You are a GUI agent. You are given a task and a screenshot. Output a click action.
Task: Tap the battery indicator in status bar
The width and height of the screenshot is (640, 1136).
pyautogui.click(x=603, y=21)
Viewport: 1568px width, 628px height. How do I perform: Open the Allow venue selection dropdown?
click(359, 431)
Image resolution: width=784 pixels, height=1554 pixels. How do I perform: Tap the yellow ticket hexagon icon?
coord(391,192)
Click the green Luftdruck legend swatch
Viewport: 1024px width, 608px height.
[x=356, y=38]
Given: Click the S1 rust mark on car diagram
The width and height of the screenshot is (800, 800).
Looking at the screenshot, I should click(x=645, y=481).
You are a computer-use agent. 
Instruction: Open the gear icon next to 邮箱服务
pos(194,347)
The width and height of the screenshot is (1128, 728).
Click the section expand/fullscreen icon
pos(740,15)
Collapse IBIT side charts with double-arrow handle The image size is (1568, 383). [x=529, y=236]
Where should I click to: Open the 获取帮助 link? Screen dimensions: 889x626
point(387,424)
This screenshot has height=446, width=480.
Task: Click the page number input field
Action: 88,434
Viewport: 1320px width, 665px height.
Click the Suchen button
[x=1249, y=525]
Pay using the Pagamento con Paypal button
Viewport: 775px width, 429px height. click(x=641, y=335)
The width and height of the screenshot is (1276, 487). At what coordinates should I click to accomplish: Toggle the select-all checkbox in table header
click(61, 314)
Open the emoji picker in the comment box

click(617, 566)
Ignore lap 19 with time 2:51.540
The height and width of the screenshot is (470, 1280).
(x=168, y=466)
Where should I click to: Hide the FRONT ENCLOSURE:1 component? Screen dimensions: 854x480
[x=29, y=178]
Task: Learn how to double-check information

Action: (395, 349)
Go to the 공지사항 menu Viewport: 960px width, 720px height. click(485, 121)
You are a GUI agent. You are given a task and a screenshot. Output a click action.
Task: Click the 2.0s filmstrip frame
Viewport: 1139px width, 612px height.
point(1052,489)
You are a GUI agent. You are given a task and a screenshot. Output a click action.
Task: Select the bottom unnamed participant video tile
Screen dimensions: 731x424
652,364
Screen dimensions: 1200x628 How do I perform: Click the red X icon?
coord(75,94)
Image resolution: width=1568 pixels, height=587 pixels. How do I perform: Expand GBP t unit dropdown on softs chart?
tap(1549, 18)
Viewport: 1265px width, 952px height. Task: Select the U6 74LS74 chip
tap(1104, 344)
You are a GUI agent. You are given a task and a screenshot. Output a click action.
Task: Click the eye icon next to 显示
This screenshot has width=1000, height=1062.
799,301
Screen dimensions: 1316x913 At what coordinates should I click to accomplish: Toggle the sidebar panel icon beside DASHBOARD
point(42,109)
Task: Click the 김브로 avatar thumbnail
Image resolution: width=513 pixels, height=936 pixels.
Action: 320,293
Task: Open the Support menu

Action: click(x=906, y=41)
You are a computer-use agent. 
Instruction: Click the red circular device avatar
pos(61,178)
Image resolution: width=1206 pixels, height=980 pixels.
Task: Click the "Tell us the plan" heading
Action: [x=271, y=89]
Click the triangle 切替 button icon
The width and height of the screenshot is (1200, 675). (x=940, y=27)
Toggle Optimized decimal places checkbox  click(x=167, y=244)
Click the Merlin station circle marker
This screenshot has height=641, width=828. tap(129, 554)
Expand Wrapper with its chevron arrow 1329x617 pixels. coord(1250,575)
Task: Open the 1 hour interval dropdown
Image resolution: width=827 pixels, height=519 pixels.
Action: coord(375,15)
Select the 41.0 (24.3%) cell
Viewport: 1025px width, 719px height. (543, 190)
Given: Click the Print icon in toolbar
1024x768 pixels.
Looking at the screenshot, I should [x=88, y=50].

::::::

» EXERCISE OBJECTIVE
Repeat the material word for word from its opening line up to and including the line containing "Collapse IBIT side".

» RESULT FOR THIS TASK
You are a GUI agent. You are given a task and a screenshot. Output a click action.
Task: Tap the battery indicator in status bar
The width and height of the screenshot is (640, 1136).
pyautogui.click(x=603, y=21)
Viewport: 1568px width, 628px height. How do I perform: Open the Allow venue selection dropdown?
click(359, 431)
Image resolution: width=784 pixels, height=1554 pixels. How do I perform: Tap the yellow ticket hexagon icon?
coord(391,192)
Click the green Luftdruck legend swatch
Viewport: 1024px width, 608px height.
[x=356, y=38]
Given: Click the S1 rust mark on car diagram
The width and height of the screenshot is (800, 800).
Looking at the screenshot, I should click(x=645, y=481).
You are a computer-use agent. 
Instruction: Open the gear icon next to 邮箱服务
pos(194,347)
The width and height of the screenshot is (1128, 728).
Click the section expand/fullscreen icon
pos(740,15)
Collapse IBIT side charts with double-arrow handle The image size is (1568, 383). [x=529, y=236]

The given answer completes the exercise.